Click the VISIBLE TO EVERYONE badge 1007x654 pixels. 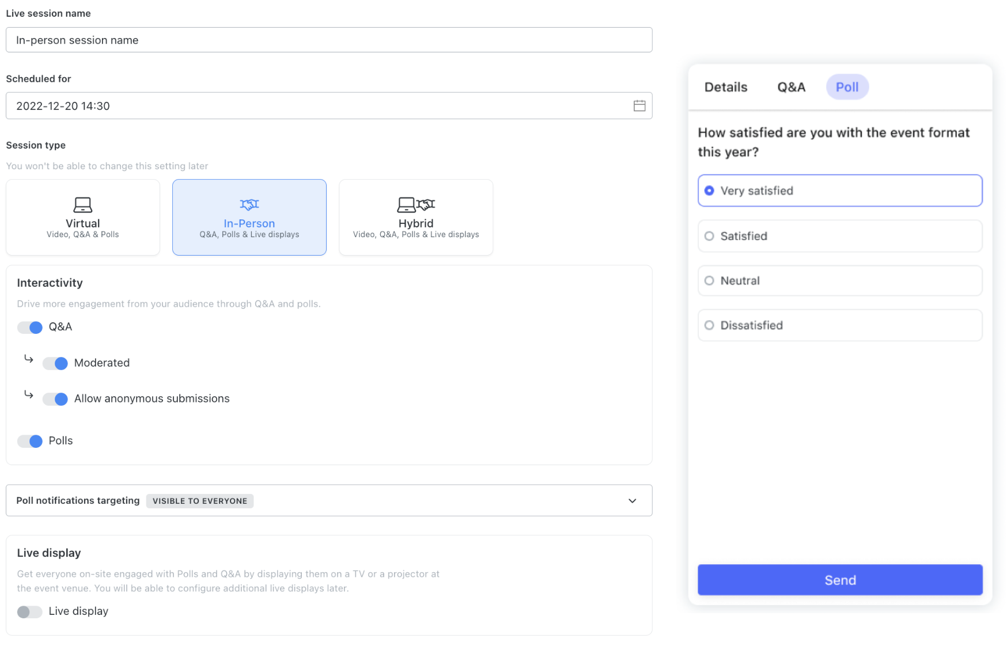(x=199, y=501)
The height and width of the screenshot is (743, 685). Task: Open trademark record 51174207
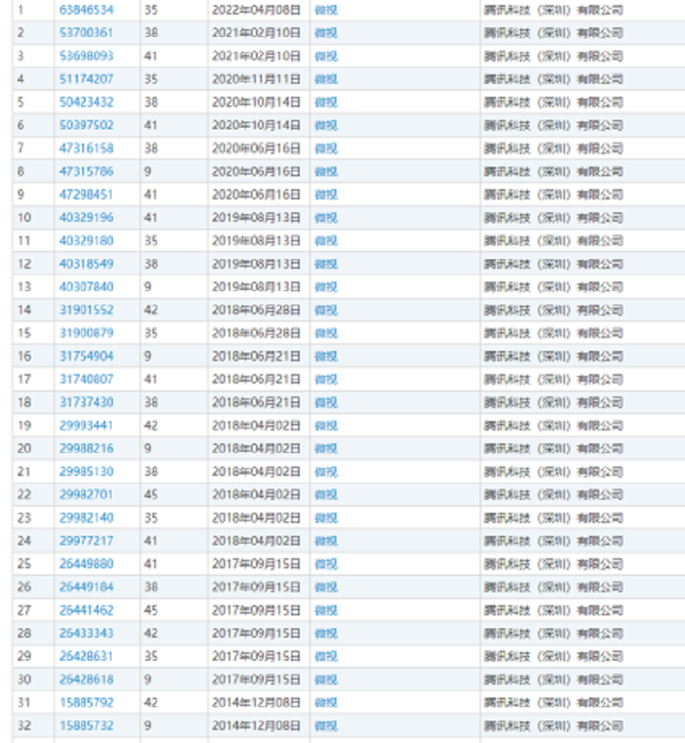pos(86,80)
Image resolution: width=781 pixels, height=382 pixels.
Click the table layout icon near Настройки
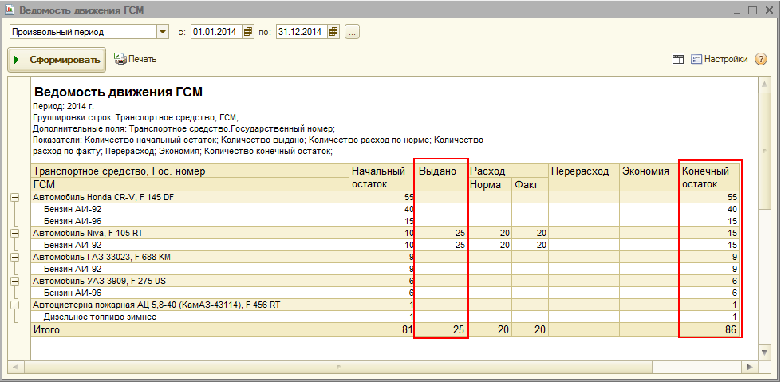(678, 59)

------------------------------------------------------------

Switch "icon" to "button" in the material from the line with "The height and" through the end of the material, and write those lines out again with nothing else changed. Leave the pictures out of your answer.

§ **Complete answer**
The height and width of the screenshot is (743, 685). Task: Open trademark record 51174207
pos(86,80)
Image resolution: width=781 pixels, height=382 pixels.
Click the table layout button near Настройки
(678, 59)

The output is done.